## Records for this task
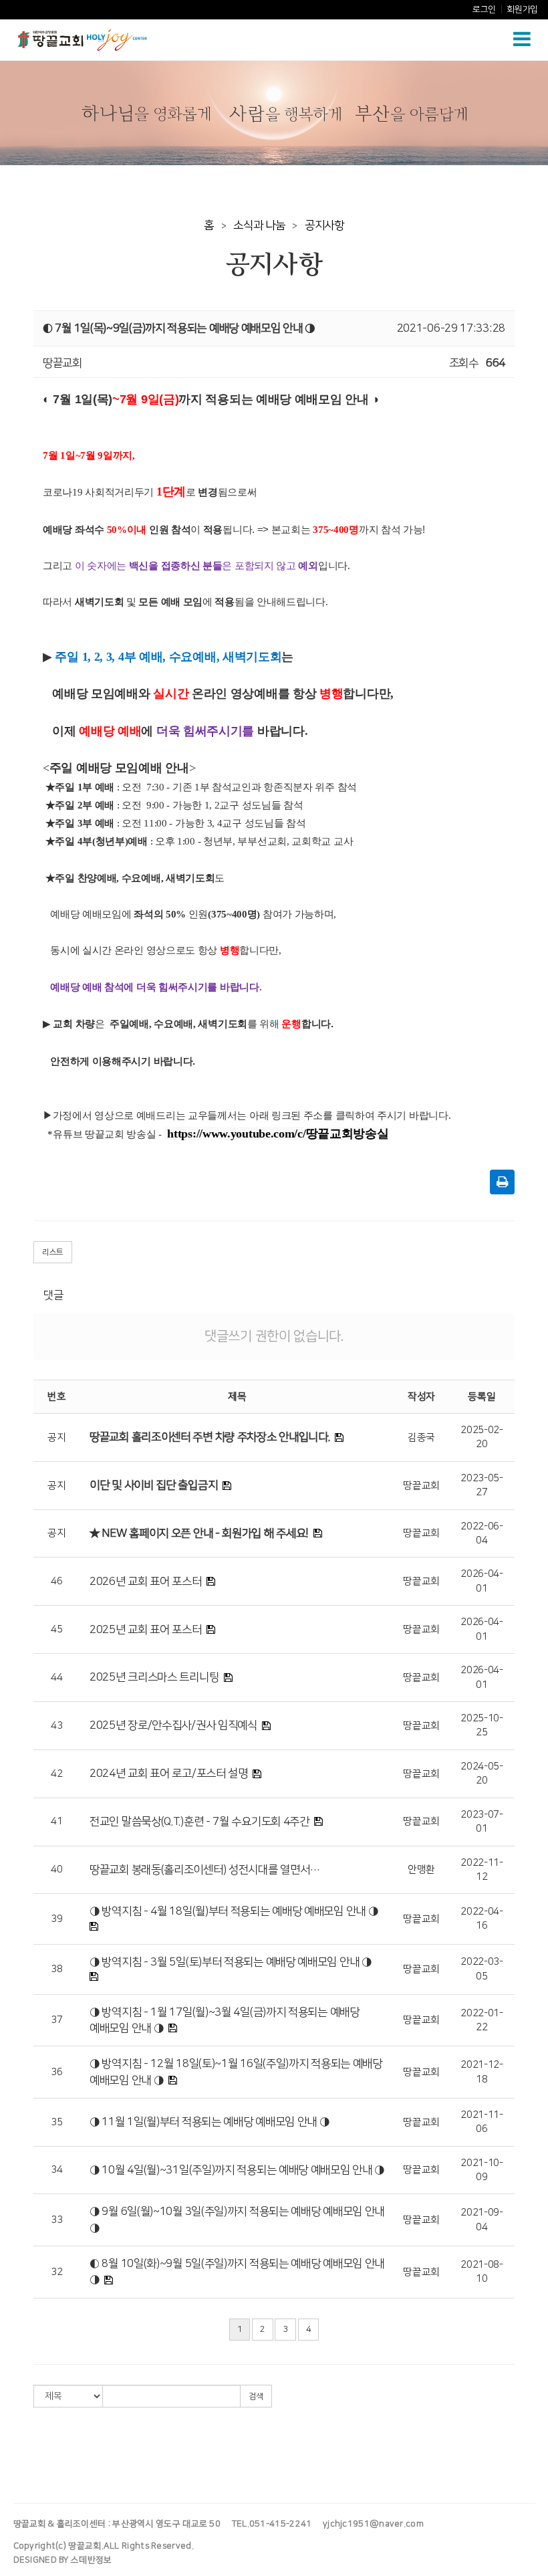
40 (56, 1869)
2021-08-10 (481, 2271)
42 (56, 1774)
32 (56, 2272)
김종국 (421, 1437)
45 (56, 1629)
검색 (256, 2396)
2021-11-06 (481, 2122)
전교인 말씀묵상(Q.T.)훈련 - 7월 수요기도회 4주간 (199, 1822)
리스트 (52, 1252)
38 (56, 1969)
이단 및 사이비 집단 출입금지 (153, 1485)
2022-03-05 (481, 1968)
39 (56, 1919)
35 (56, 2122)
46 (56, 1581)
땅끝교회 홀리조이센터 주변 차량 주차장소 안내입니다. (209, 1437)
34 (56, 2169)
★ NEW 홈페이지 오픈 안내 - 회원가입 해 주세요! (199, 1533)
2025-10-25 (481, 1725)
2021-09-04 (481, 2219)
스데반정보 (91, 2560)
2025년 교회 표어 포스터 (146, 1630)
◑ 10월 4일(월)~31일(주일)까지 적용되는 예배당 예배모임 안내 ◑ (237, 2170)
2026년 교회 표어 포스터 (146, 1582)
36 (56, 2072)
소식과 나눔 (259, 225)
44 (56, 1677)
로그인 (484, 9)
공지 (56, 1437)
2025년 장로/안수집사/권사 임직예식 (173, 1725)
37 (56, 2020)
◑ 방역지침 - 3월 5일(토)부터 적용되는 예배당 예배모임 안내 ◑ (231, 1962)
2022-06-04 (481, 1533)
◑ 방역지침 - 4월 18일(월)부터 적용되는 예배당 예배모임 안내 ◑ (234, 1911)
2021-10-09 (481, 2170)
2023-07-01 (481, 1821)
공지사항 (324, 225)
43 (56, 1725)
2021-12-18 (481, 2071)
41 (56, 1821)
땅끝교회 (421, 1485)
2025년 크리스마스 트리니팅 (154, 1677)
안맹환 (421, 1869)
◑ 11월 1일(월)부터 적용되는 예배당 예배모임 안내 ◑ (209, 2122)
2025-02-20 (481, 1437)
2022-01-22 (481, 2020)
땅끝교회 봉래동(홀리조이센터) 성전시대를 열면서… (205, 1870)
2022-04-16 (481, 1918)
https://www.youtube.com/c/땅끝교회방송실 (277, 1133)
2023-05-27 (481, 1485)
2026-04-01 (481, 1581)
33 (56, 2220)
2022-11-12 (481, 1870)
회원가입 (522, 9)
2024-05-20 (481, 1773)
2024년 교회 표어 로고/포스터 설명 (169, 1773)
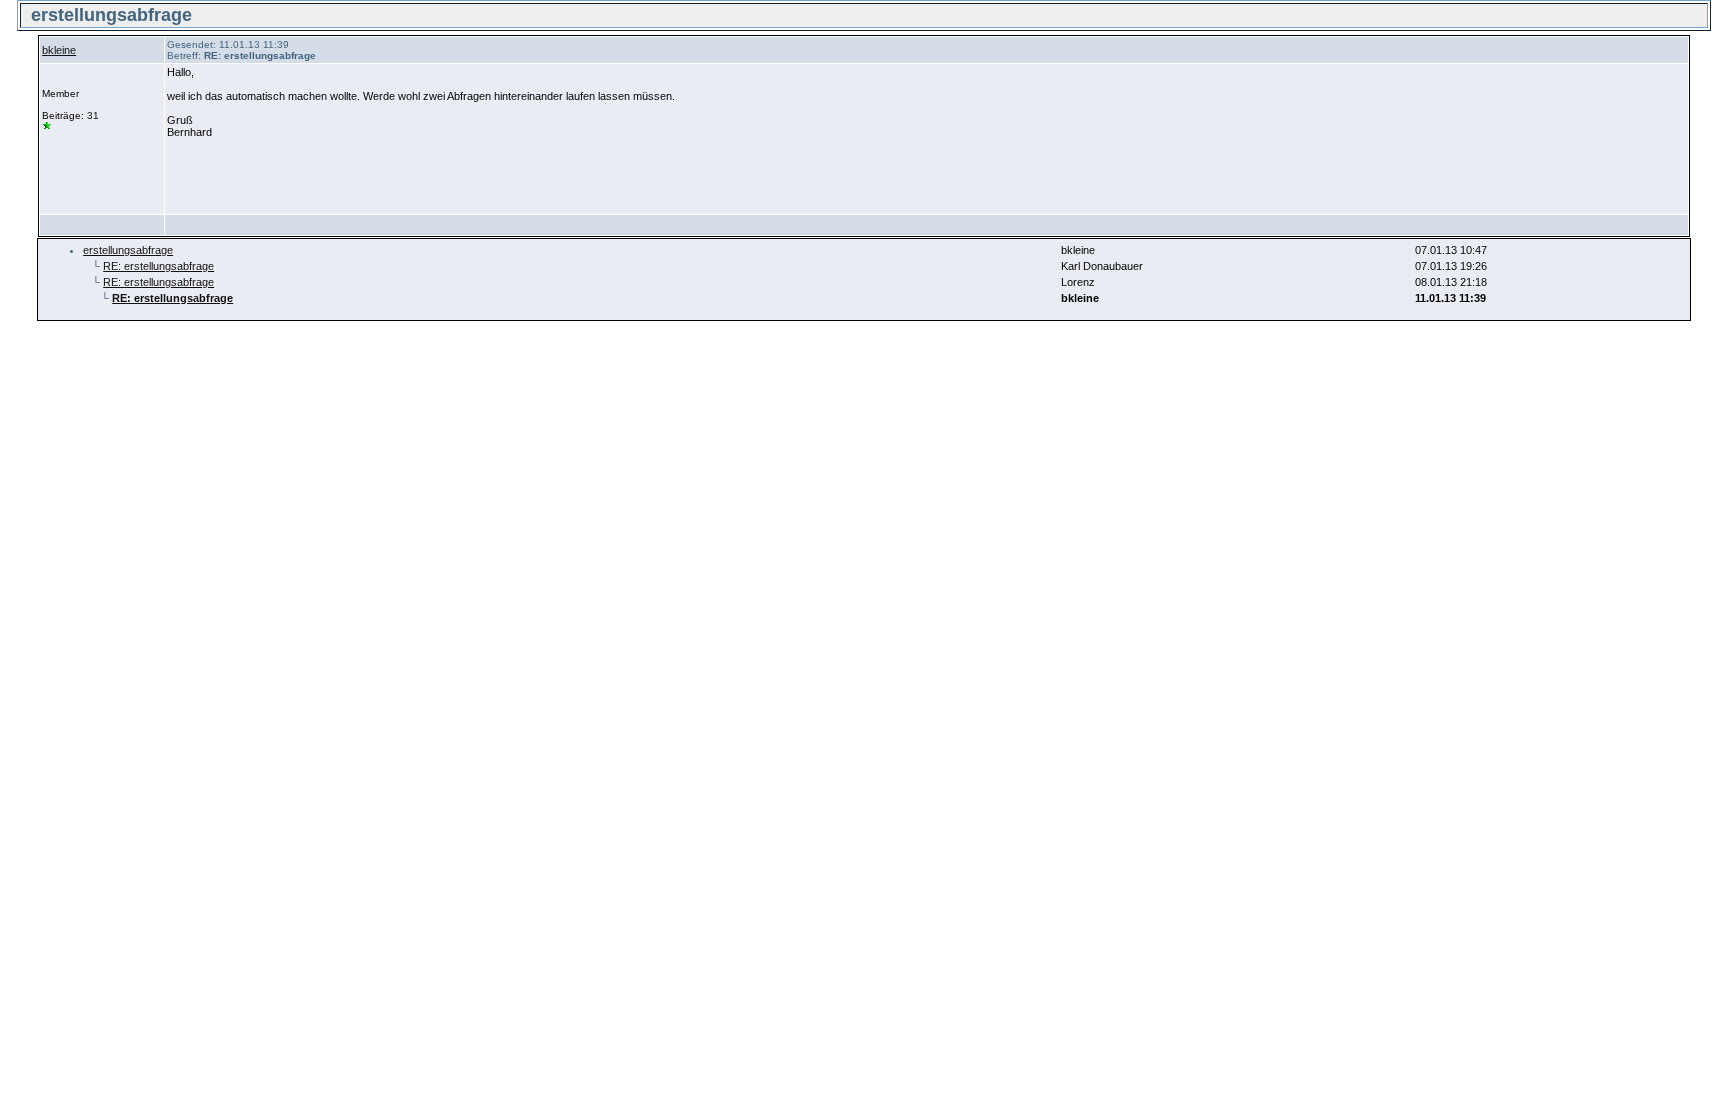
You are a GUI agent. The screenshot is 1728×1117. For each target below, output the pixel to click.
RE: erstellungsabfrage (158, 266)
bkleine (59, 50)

==

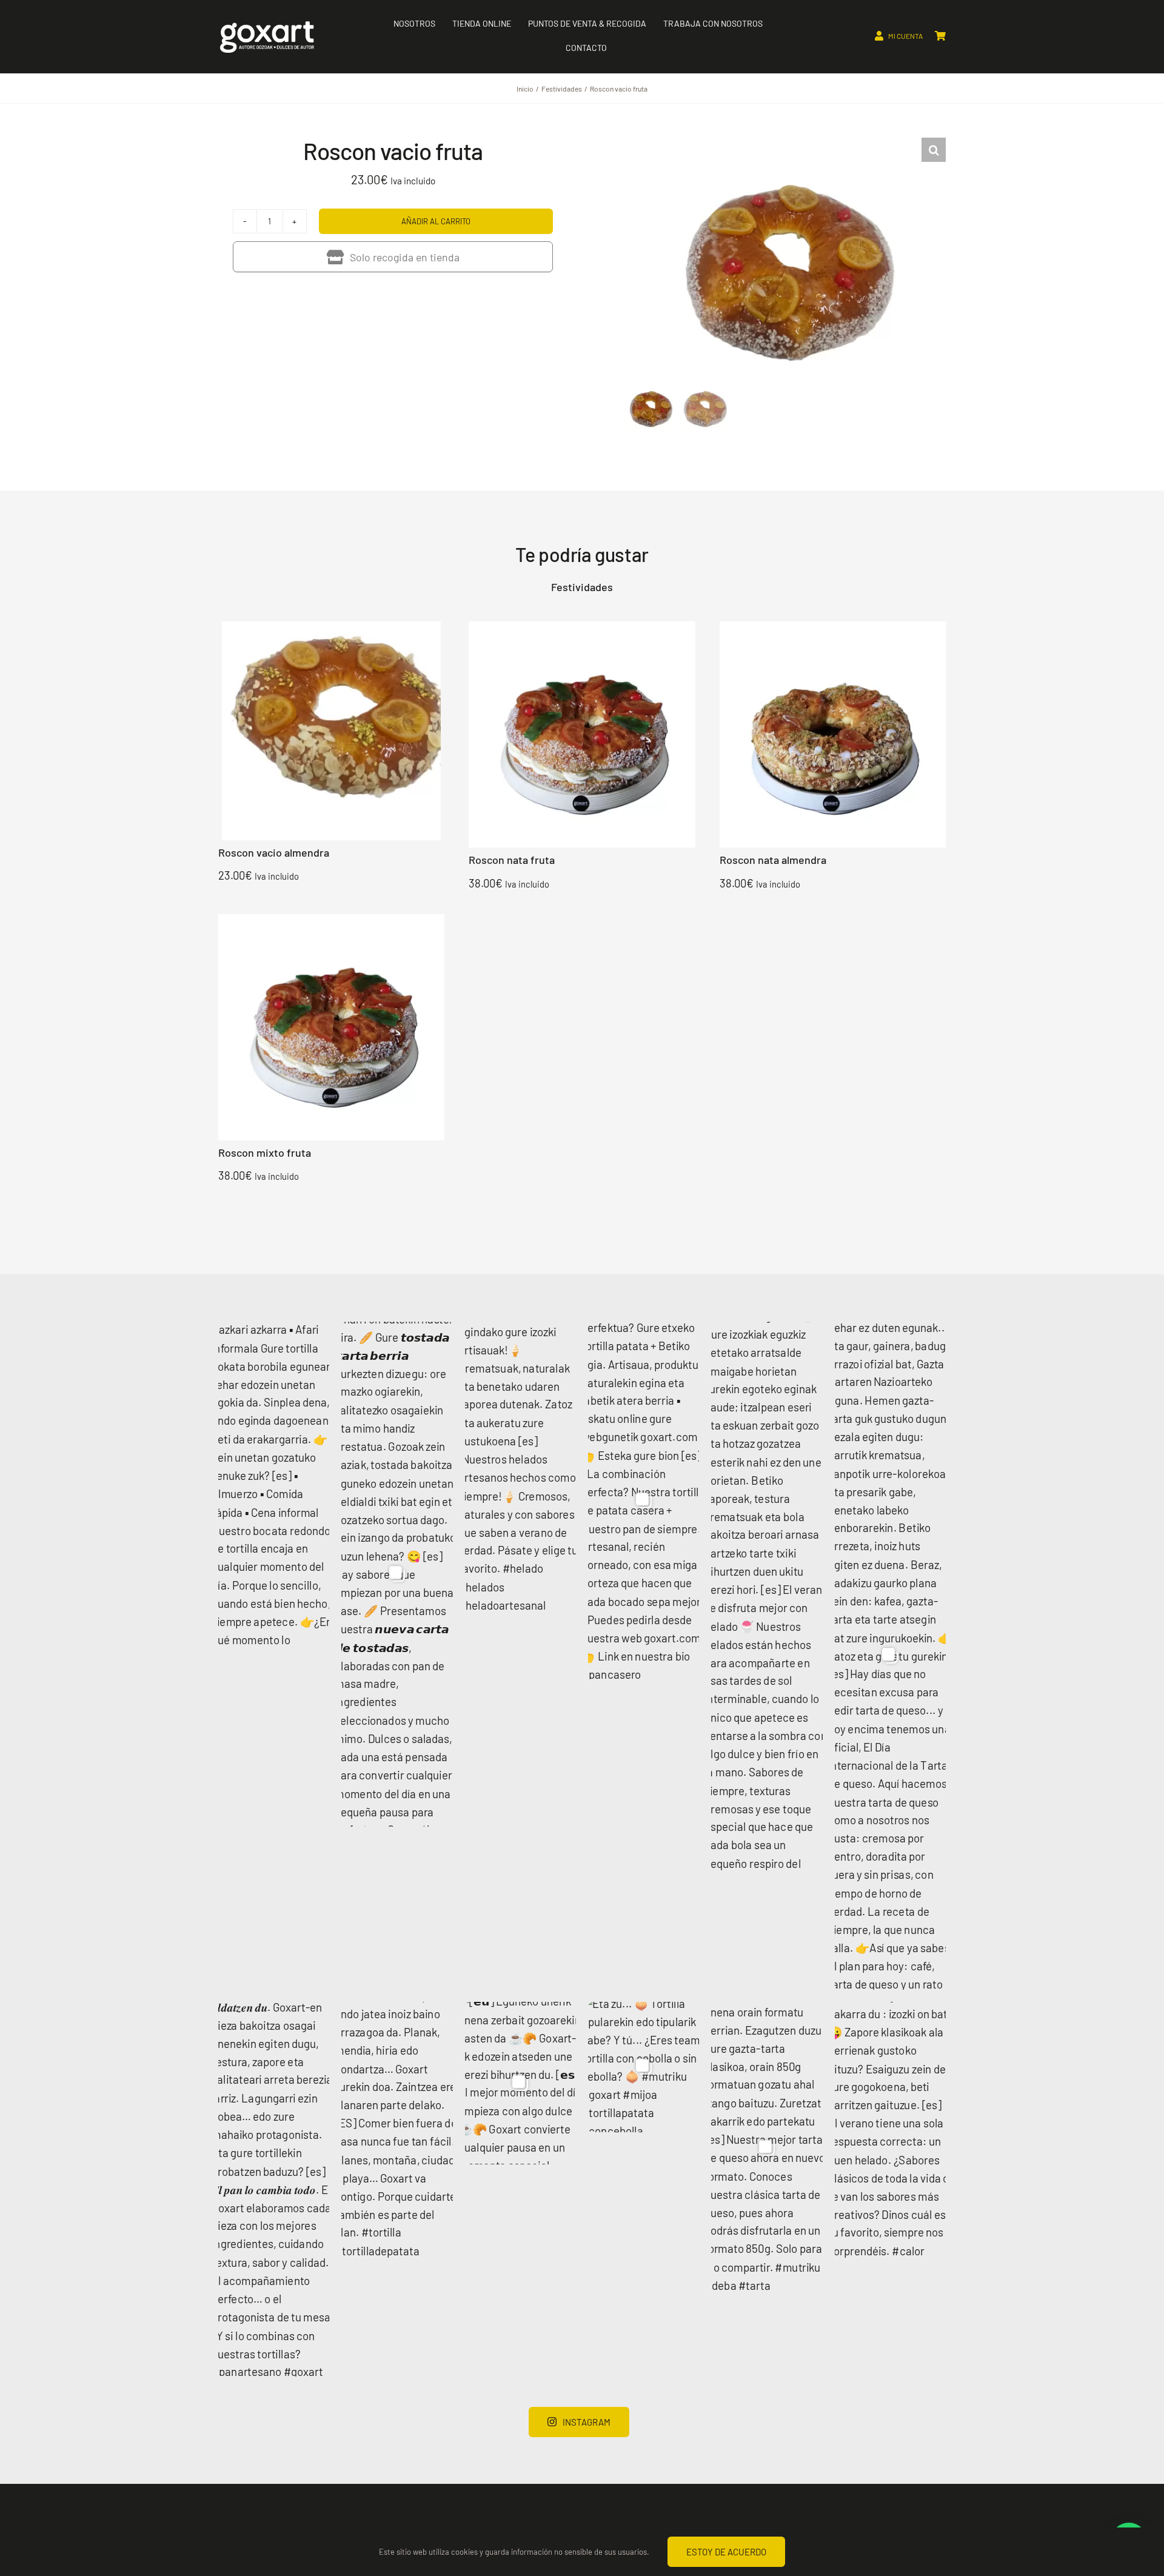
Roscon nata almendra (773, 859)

## What you should do
Given the records above, restate word for word only the lines starting at the one with "40 (56, 1869)" and ending at the one with "2022-01-22 (481, 2020)".

## Solution
40 (56, 1869)
2021-08-10 (481, 2271)
42 (56, 1774)
32 (56, 2272)
김종국 (421, 1437)
45 (56, 1629)
검색 (256, 2396)
2021-11-06 (481, 2122)
전교인 말씀묵상(Q.T.)훈련 - 7월 수요기도회 4주간 (199, 1822)
리스트 (52, 1252)
38 (56, 1969)
이단 및 사이비 집단 출입금지 (153, 1485)
2022-03-05 (481, 1968)
39 (56, 1919)
35 (56, 2122)
46 (56, 1581)
땅끝교회 홀리조이센터 주변 차량 주차장소 안내입니다. (209, 1437)
34 (56, 2169)
★ NEW 홈페이지 오픈 안내 - 회원가입 해 주세요! (199, 1533)
2025-10-25 (481, 1725)
2021-09-04 (481, 2219)
스데반정보 (91, 2560)
2025년 교회 표어 포스터 (146, 1630)
◑ 10월 4일(월)~31일(주일)까지 적용되는 예배당 예배모임 안내 ◑ (237, 2170)
2026년 교회 표어 포스터 (146, 1582)
36 (56, 2072)
소식과 나눔 (259, 225)
44 (56, 1677)
로그인 (484, 9)
공지 (56, 1437)
2025년 장로/안수집사/권사 임직예식 (173, 1725)
37 (56, 2020)
◑ 방역지침 - 3월 5일(토)부터 적용되는 예배당 예배모임 안내 ◑ (231, 1962)
2022-06-04 (481, 1533)
◑ 방역지침 - 4월 18일(월)부터 적용되는 예배당 예배모임 안내 ◑ (234, 1911)
2021-10-09 (481, 2170)
2023-07-01 (481, 1821)
공지사항 (324, 225)
43 (56, 1725)
2021-12-18 (481, 2071)
41 (56, 1821)
땅끝교회 (421, 1485)
2025년 크리스마스 트리니팅 (154, 1677)
안맹환 (421, 1869)
◑ 11월 1일(월)부터 적용되는 예배당 예배모임 안내 ◑ (209, 2122)
2025-02-20 (481, 1437)
2022-01-22 (481, 2020)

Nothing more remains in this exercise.